Re: TBB on Solaris for SPARC

swiftj · ‎02-24-2009

Hi,

I asked about this on the blog but here will probably be more appropriate.

( This blog posthttp://software.intel.com/en-us/blogs/2009/01/22/sun-intel-opensolaris-2-years-the-year-of-core/#comment-20289 )

Raf, it was suggested that you have a patch for Solais on SPARC, not just ia32 and Intel 64.

I can't find anything on the Sun site and have asked there too.

http://forums.sun.com/thread.jspa?forumID=850&threadID=5294189

any info greatly appreciated.

kind regards,

James

jswift2 · ‎08-25-2009

Quoting - okalyta

Actually, we did not try it with g++. The whole our application is based on SunStudio and it is why we try to make it with studio compiler. Can you reference someone who was successful using SunStudio for Sparc? Thanks.

Hi,

I've gotten a 'successful' 32 bit build on sparc but this is not proven. I just haven't had that much time to confirm that it's ok.

I was going to wait till I had a cleaner set of changes to post but since there is some interest I'll attach my changes here to get you started. You should do a diff against tbb22_004oss to check everything I changed.

hope this helps,

James

jswift2 · ‎08-25-2009

Quoting - Alexey Kukanov (Intel)

Just for your information: built-in support for Sun Studio compiler in TBB relies on __attribute__((aligned(X))) being properly handled. As far as I know, it works well in Sun Studio Express and Sun Studio 12 Update 1 - at least, for IA-32 and Intel 64 architectures.

Oddly this is not mentioned in the compiler man page or user guide http://docs.sun.com/app/docs/doc/820-7599/bkaed?l=en&a=view&q=extensions

I haven't had a chance to try on an IA-32 box yet but it doesn't seem to work for me on sparc.

jswift2 · ‎08-26-2009

(silly question deleted) ;)

jswift2 · ‎08-26-2009

I believe I have now solved the alignment problem or at least I have a solution for one instance of alignment problems and maybe a suggestion for the Intel engineers.

To recap, compiling for 32 bit (-m32) I was getting assertions at the bolded line in the following code...

concurrent_queue_base_v3::concurrent_queue_base_v3( size_t item_size ) {
items_per_page = item_size<=8 ? 32 :
item_size<=16 ? 16 :
item_size<=32 ? 8 :
item_size<=64 ? 4 :
item_size<=128 ? 2 :
1;
my_capacity = size_t(-1)/(item_size>1 ? item_size : 2);
my_rep = cache_aligned_allocator().allocate(1);
__TBB_ASSERT( (size_t)my_rep % NFS_GetLineSize()==0, "alignmenterror" );
__TBB_ASSERT( (size_t)&my_rep->head_counter % NFS_GetLineSize()==0, "alignmenterror" );
__TBB_ASSERT( (size_t)&my_rep->tail_counter % NFS_GetLineSize()==0, "alignmenterror" );
__TBB_ASSERT( (size_t)&my_rep->array % NFS_GetLineSize()==0, "alignmenterror" );

As previously mentioned I guessed this was something to do with differing natural alignment on sparc versus intel.
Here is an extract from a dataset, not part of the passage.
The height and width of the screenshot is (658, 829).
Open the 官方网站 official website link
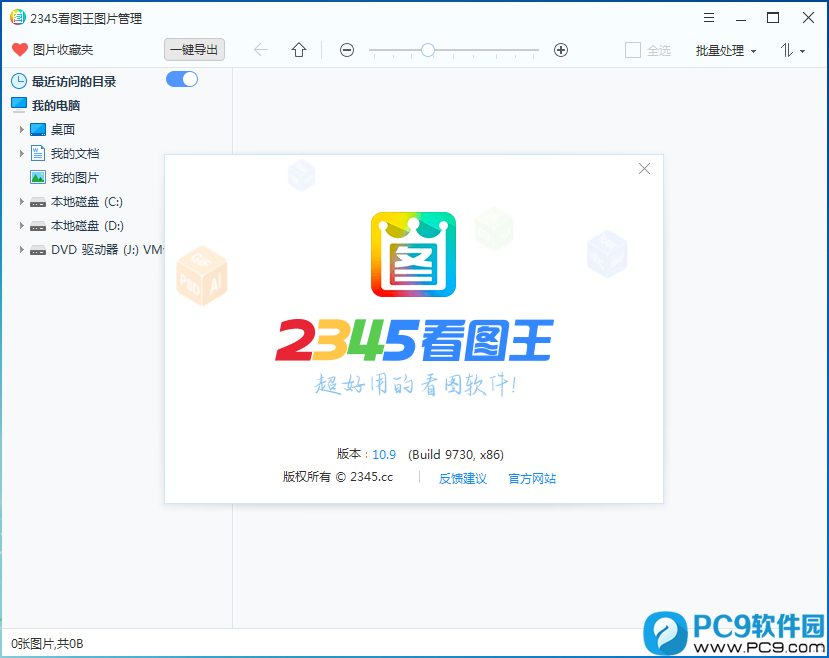coord(531,479)
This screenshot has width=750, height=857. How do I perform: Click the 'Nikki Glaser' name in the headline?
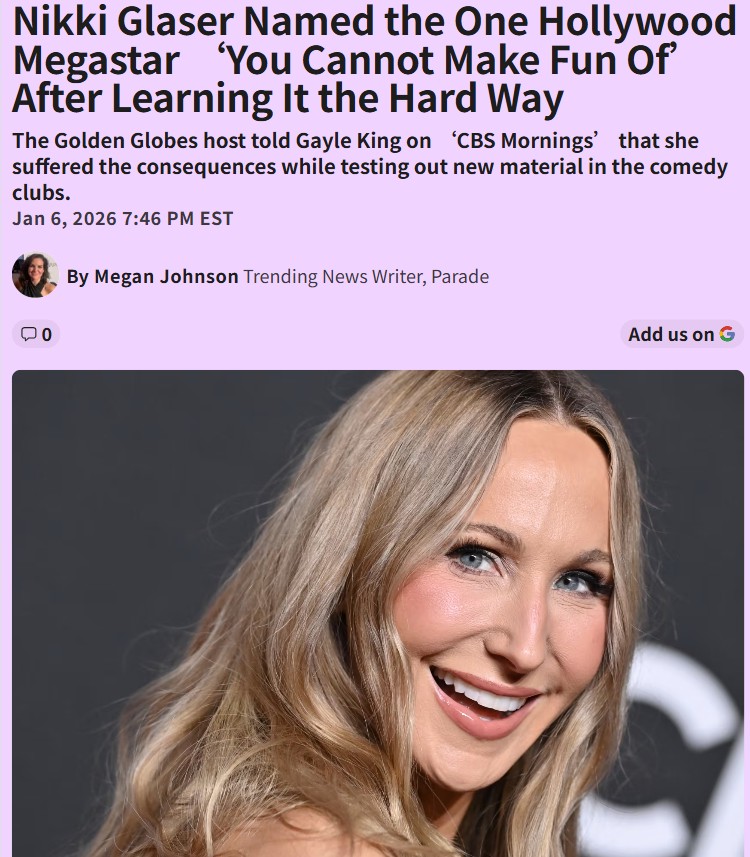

As it turns out this was exactly the problem. In the class tbb::internal::concurrent_queue_rep the first member, head_counter, is padded with 4 bytes on sparc but not padded on intel. This throws out the calculation for the size of the pad1 and pad2 arrays by 4 bytes.

Changing the calculation to the following will fix the problem and tail_counter etc will now be aligned to NFS_MaxLineSize...

char pad1[NFS_MaxLineSize-(((sizeof(atomic)+4)+sizeof(waitvar_t)+sizeof(mutexvar_t)+sizeof(size_t)+sizeof(uint32_t))&(NFS_MaxLineSize-1))];

My suggestion, or rather request, is if it's possible that the Intel engineers could make changes to this class and any others they would know will be affected to account for different alignments.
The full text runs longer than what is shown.